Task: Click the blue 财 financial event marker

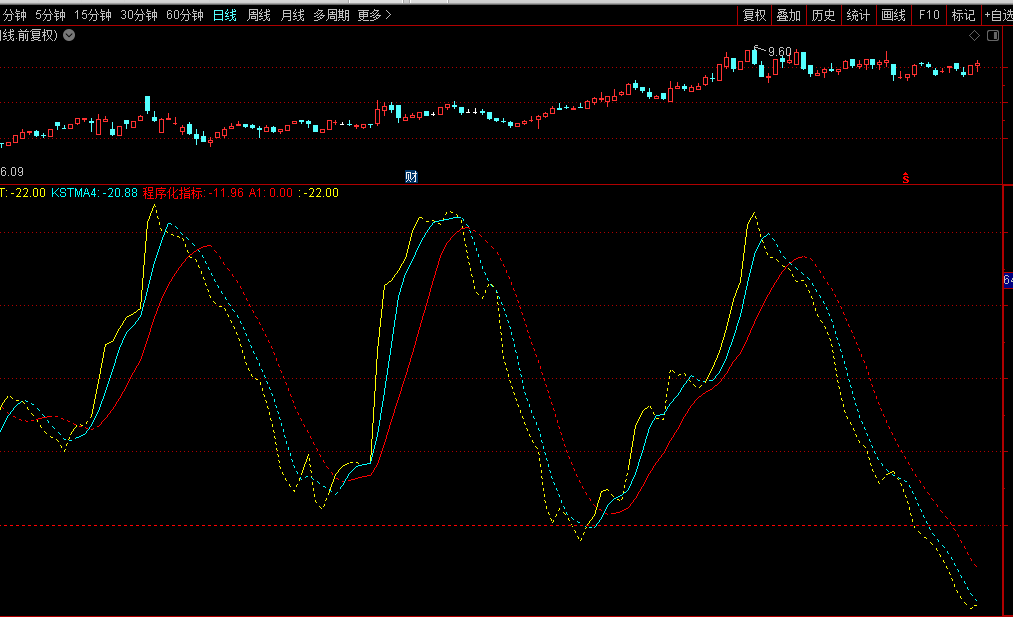Action: tap(411, 177)
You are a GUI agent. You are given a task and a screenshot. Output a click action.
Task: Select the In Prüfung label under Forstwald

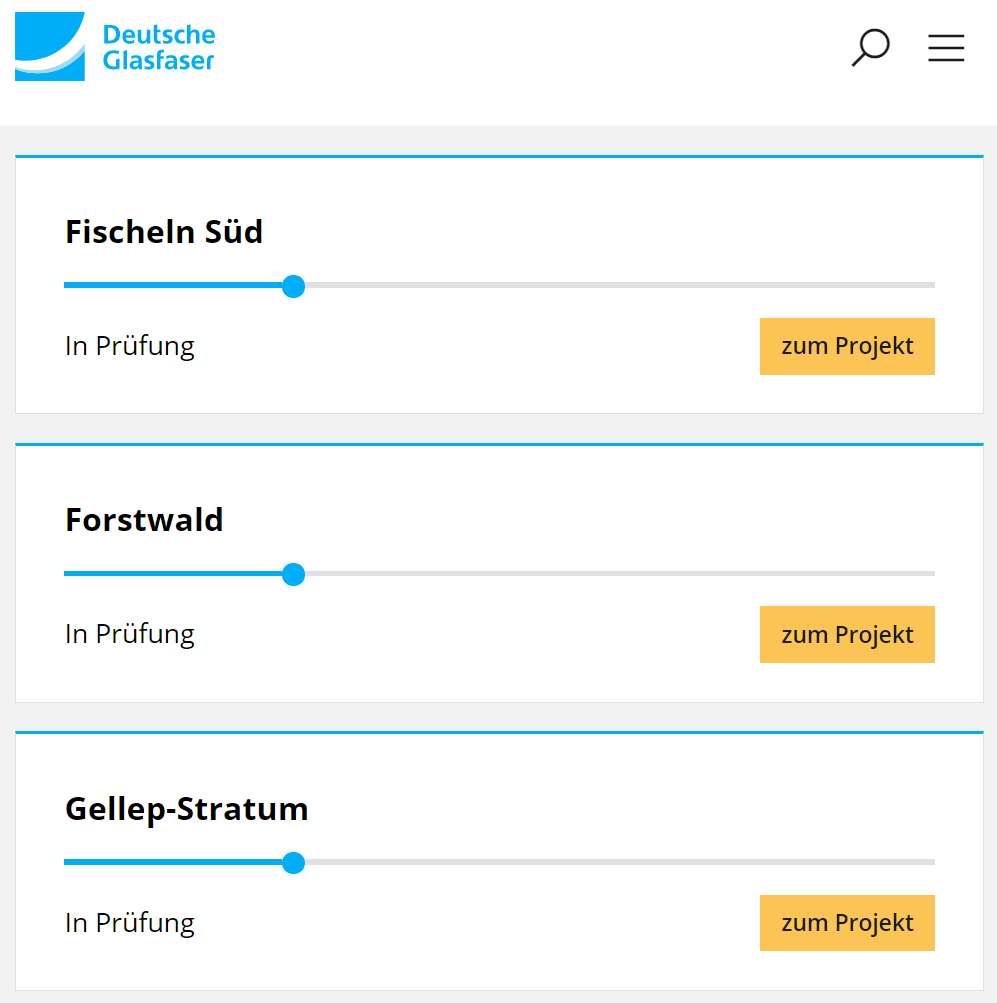click(129, 634)
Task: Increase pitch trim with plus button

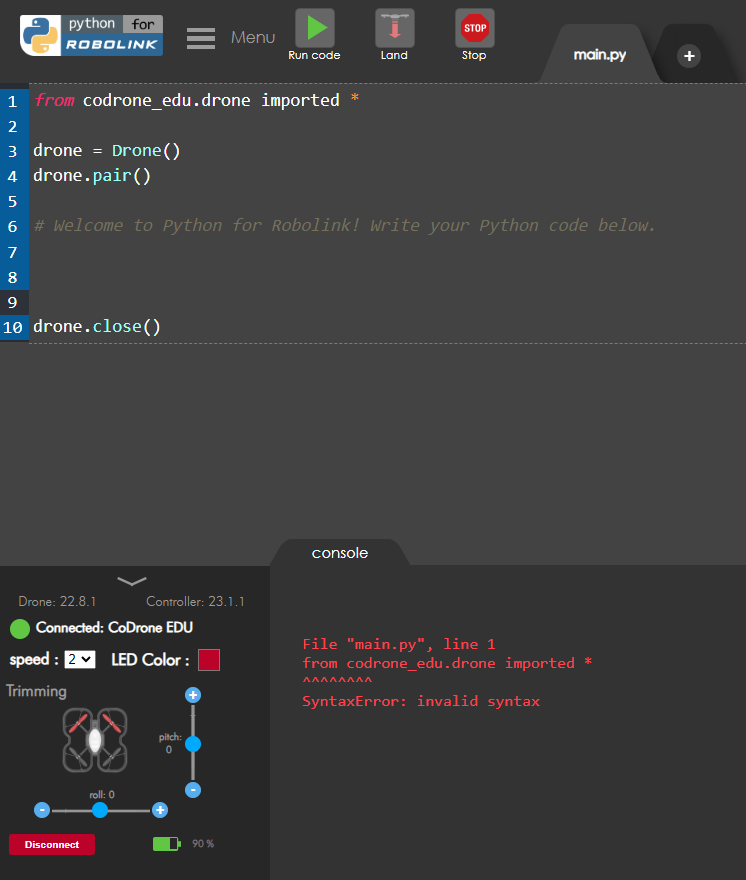Action: [193, 695]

# # # # # # #

**Activity:**
Please print the entries exactly as they stand. Images are not part of the copy.

**Expected output:**
Task: Click the blue 财 financial event marker

Action: tap(411, 177)
You are a GUI agent. You are given a task and a screenshot. Output a click action.
Task: Select the In Prüfung label under Forstwald

click(129, 634)
Task: Increase pitch trim with plus button

Action: [193, 695]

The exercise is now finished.